Sabtu, 28 Februari 2015

EPISTEMOLOGI ILMU PENDIDIKAN ISLAM



BAB I
PENDAHULUAN
A.    Latar Belakang
Pendidikan islam sebagai suatu proses pengembangan potensi kreatifitas peserta didik, bertujuan untuk mewujudkan manusia yang beriman dan bertakwa kepada Allah SWT., cerdas, terampil, memiliki etos kerja yang tinggi, berbudi pekerti luhur, mandiri dan bertanggung jawab terhadap dirinya, bangsa dan Negara serta agama. Proses itu sendiri sudah berlangsung sepanjang sejarah kehidupan manusia.
Ilmu pendidikan merupakan prinsip, struktur, metodologi, dan objek yang memiliki karakteristik epistimologi ilmu islami. Oleh karena itu, pendidikan islam sangat bertolak belakang dengan ilmu pendidikan non islam. Pengembangan pendidikan islam adalah upaya memperjuangkan sebuah sistem pendidikan alternative yang lebih dan relative dapat memenuhi kebutuhan umat islam dalam menyelesaikan semua problematika kehidupan yang mereka hadapi sehari-hari.
B.     Rumusan Masalah
1.      Bagaimana pengertian Epistemologi Ilmu Pendidikan Islam?
2.      Bagaimana metode Epistemologi Ilmu Pendidikan Islam?

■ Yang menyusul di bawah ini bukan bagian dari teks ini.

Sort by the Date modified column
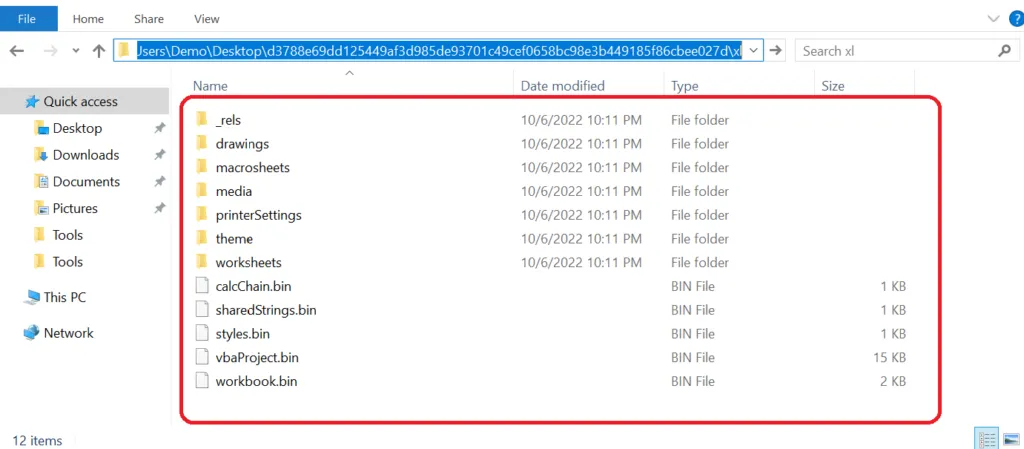The height and width of the screenshot is (449, 1024). 562,86

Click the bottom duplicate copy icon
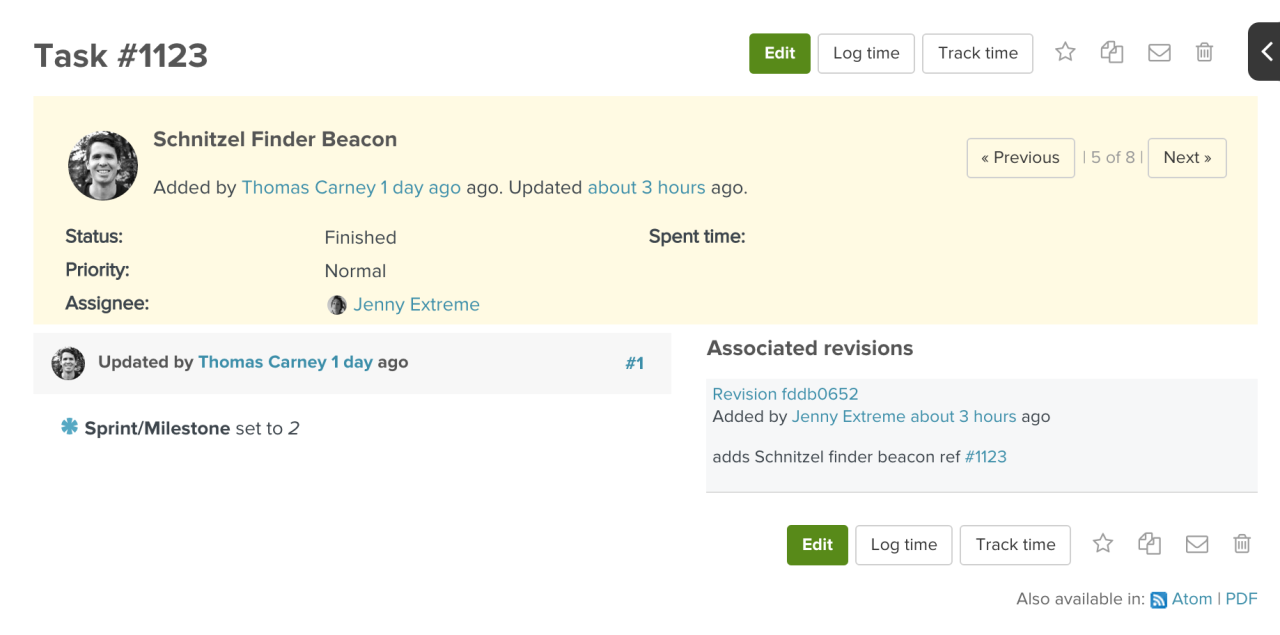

3.      Bagaimana upaya membangun Epistemologi Ilmu Pendidikan Islam?










BAB II
PEMBAHASAN
A.    Pengertian Epistemologi Ilmu Pendidikan Islam
Secara etimologi, kata “epistemology” berasal dari bahasa Yunani; “episteme” dan “logos”. “Episteme” berarti pengetahuan, sedangkan “logos” berarti teori, uraian atau alasan. Jadi epistimologi berarti sebuah teori tentang pengetahuan. Dalam bahasa Inggris dikenal dengan istilah “Theori of Knowledge”.

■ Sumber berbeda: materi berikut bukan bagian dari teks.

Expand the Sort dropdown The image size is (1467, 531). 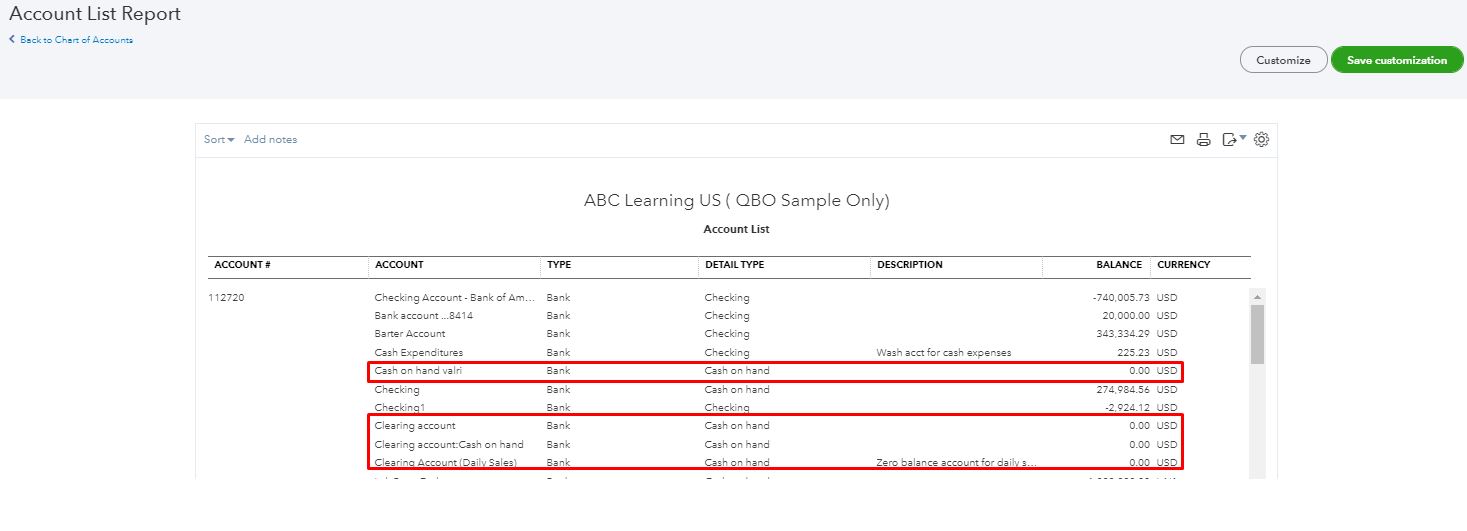219,140
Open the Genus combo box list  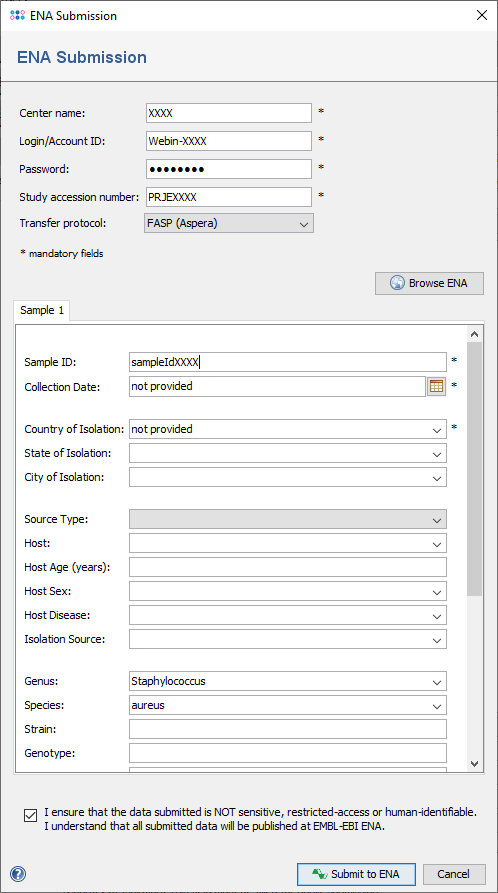pos(437,682)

Secara terminology, menurut Dagobert D. runes dalam bukunya “Dictionary of Phlisophy” mengatakan bahwa “Epistimologi sebagai cabang filsafat yang menyelidiki tentang keaslian pengertian, struktur, mode, dan validitas pengetahuan. Menurut Harun Nasution dalam bukunya “Filsafat Agama” mengatakan, bahwa yang dimaksud dengan Epistimologi adalah “Ilmu yang membahas apa penetahuan itu dan bagaimana memperolehnya”. Menurut Fudyartanto mengatakan bahwa epistimologi berarti filsafat tentang pengetahuan atau dengan kata lain filsafat pengetahuan. Menurut KBBI epistimologi adalah cabang ilmu filsafat tentang dasar-dasar dan batas-batas pengetahuan.[1] Epistemologi adalah salah satu cabang pokok filsafat yang membicarakan seluk-beluk pengetahuan.[2]
Dari definisi di atas dapat dipahami bahwa epistimologi adalh sebuah ilmu yang mempelajari hal-hal yang bersangkutan dengan pengetahuan dan dipelajari secara subtantif.
Oleh karena itu epistimologi bersangkutan dengan masalah-masalah yang meliputi:
a)      Filsafat, yaitu sebagai cabang ilmu dalam mencari hakikat dan kebenaran pengetahuan.
b)      Metode, memiliki tujuan untuk mengantarkan manusia mencapai pengetahuan.
c)      Sistem, bertujuan memperoleh realitas kebenaran pengetahuan.
  ilmu pendidikan islam adalah bimbingan jasmani dan rohani berdasarkan hokum-hukum agama islam menuju kepada terbentuknya kepribadian utama menurut ukuran-ukuran islam.[3]
Maka, epistemologi merupakan ilmu pendidikan islam yang menekankan pada upaya, cara, atau langkah-langkah untuk mendapatkan pengetahuan pendidikan islam. Jelaslah bahwa aktifitas berfikir dalam epistemology adalah aktifitas yang paling mampu mengembangkan kreatifitas keilmuan disbanding ontology dan aksiologi.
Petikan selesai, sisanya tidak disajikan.